The options are pretty self-explanatory, but I thought I'd give some counter-arguments to each option to start with:
- 1/2: Yes, potentially mirrorless can be thinner. But taking out the mirror and reducing the flange distance can lead to other problems, with the greater angle of incidence. Leica has overcome that problem, at least some of it, with fancy microlens arrays, but still problems exist that must be fixed in PP. Read this and this for examples of these problems. Of course, you can use your current EF lenses on any potential-future FF mirrorless body, but then the combo won't be much smaller than using it on an 1100D now.

- 3/4: Yes, taking away the mirror means less parts used in manufacturing and less potential for things to break. But you really think a bit of a mirror (which they've had 40 years of experience and R&D making) adds that much to the cost of a camera?

- 5: It will happen. ... ... eventually. For now there's no denying that phase-detect is faster than phase-in-sensor and contrast-AF. But with enough R&D it will happen.

- 6/7: That's somewhere about where I am. 

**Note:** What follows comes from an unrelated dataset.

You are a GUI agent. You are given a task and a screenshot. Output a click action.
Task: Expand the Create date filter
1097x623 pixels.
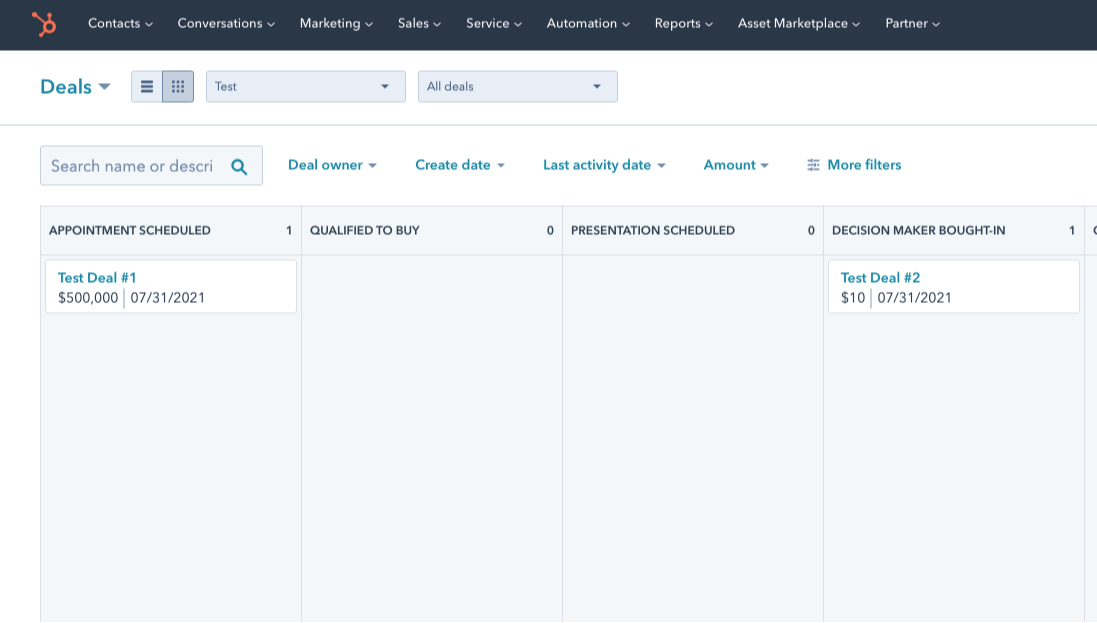[459, 164]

Any other potential reasons to want an FF Mirrorless that i've missed?


----------



## Half Way To Nothing (Nov 22, 2012)

You need an option for "I don't want a FF Mirrorless"


----------



## Patrick (Nov 22, 2012)

Half Way To Nothing said:


> You need an option for "I don't want a FF Mirrorless"


+1


----------



## verysimplejason (Nov 22, 2012)

There's already an FF mirrorless. Sony A99. FF, mirrorless in DSLR form factor.


----------



## pakosouthpark (Nov 22, 2012)

if the cost is much less and does most of the things of a 5d why not? lighter, smaller - for travelling is *perfect*.


----------



## dr croubie (Nov 22, 2012)

Patrick said:


> Half Way To Nothing said:
> 
> 
> > You need an option for "I don't want a FF Mirrorless"
> ...



Yeah, i was going to, then forgot it out of the poll...


----------



## PVS (Nov 22, 2012)

I want one, yeah, unfortunately they've already designed one with my favorite focal length - it's called RX1 and sets you $3k back.


----------



## Timothy_Bruce (Nov 22, 2012)

verysimplejason said:


> There's already an FF mirrorless. Sony A99. FF, mirrorless in DSLR form factor.

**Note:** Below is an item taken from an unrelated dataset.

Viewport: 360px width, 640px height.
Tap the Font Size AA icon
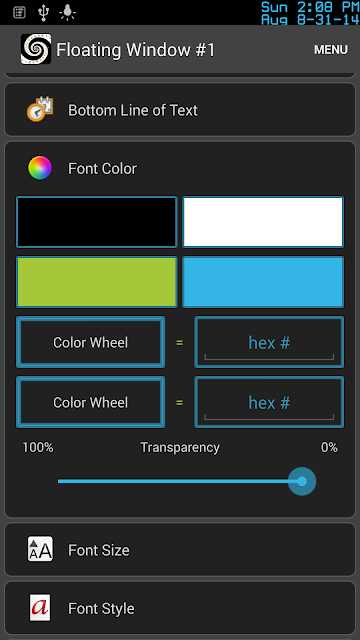coord(40,549)
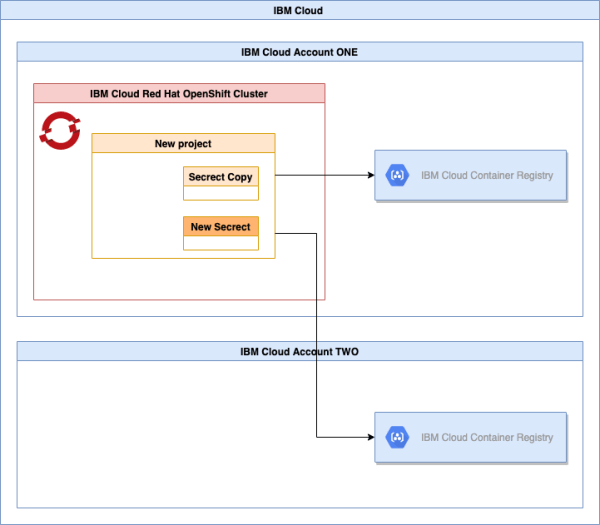
Task: Click the New project header
Action: tap(183, 143)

It is not mirrorless! The mirror is only fixed and there is no OVF.


----------



## mb66energy (Nov 22, 2012)

I am really interested in a moderately priced and compact FF mirrorless with a large capacity battery (750+ exposures per charge). OVF should be optional to keep footprint small.

Please use a shorter flange distance but EF mount with sth. like a 20mm extension tube as adapter for EF lenses - which can be used for other purposes.

Please give us an aperture ring around the mount base.

Please give us a status display showing f, t, ISO, charge, free data space, format, drive mode, exp. meter characteristics, color temp. and exp. compensation PERMANENTLY (e-ink display?).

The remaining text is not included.